Выбранный отрывок -
-- -- --

Десятилетия спустя стало ясно, что архитектура, как и природа, не восстановима в первозданном виде. Памятник гибнет не только тогда, когда он разрушен: он также перестает существовать, если у него отнимают его окружение, если он теряет способность эмоционально воздействовать на нас. «Отнимая своим объемом воздух и небо, архитектура не должна загромождать город унылыми скелетами зданий, хотя бы и логично построенных», — писал Щусев.
Было и еще одно обстоятельство, которое несказанно удручало зодчего, — падение общего уровня художественной культуры у молодого поколения архитекторов. У каждого времени свои песни. Алексей Викторович никогда не мешал поискам нового, он и сам всю жизнь искал новые формы для выражения своего времени, но требовал, чтобы, «сочиняя архитектурные формы, не забывали грамматику и синтаксис архитектурного языка».
Став председателем Московского архитектурного общества, Щусев с высоты своего положения не мог не видеть, что архитекторы все более превращаются в проектантов-копировщиков творений так называемого нового стиля. И виноваты в этом, как он считал, не требования экономики или поиски аскетизма в архитектуре, которые были вполне законны и диктовались временем, повинно забвение культуры строительного искусства.
Статья Щусева «О принципах архитектурного строительства» дает точное представление о том, что заботило его в середине двадцатых годов. Можно подумать, что она написана сегодня, а не в конце 1924 года.

-- -- --

Извлечённые записи -

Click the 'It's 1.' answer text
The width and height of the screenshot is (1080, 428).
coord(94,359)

-- -- --

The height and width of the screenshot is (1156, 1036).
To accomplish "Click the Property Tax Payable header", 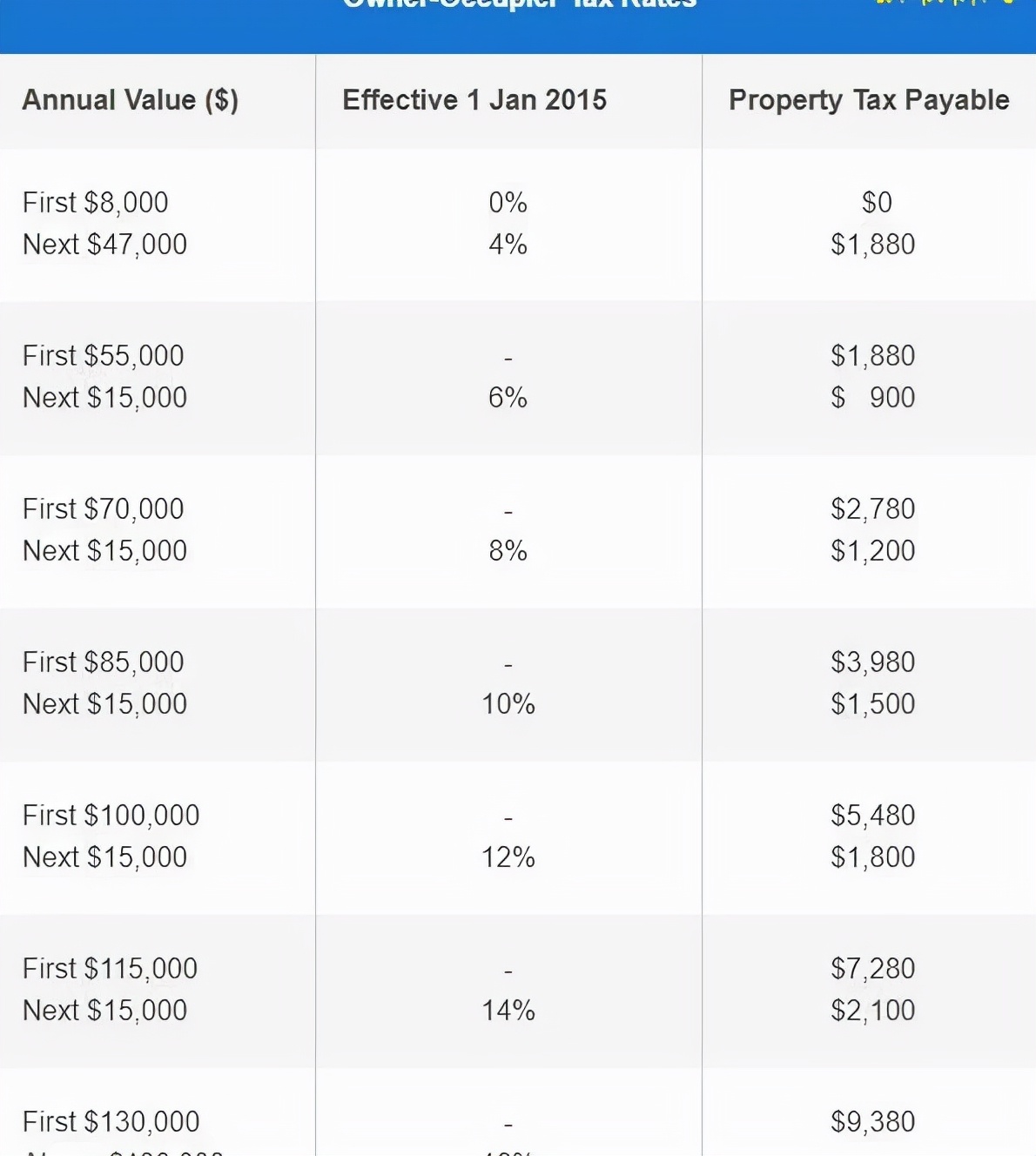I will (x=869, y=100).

-- -- --

Что требуется -
(1) Какую должность занял Щусев, согласно отрывку?
(2) Изложите суть отрывка в двух предложениях.
Записи никак не связаны с отрывком.

Ответы -
(1) Он стал председателем Московского архитектурного общества.

(2) Памятник гибнет не только при разрушении, но и тогда, когда лишается своего окружения и способности эмоционально воздействовать, а Щусев писал, что архитектура не должна загромождать город унылыми скелетами зданий. Зодчего удручало падение художественной культуры у молодых архитекторов, которые все более превращались в копировщиков нового стиля, и виной этому он считал забвение культуры строительного искусства.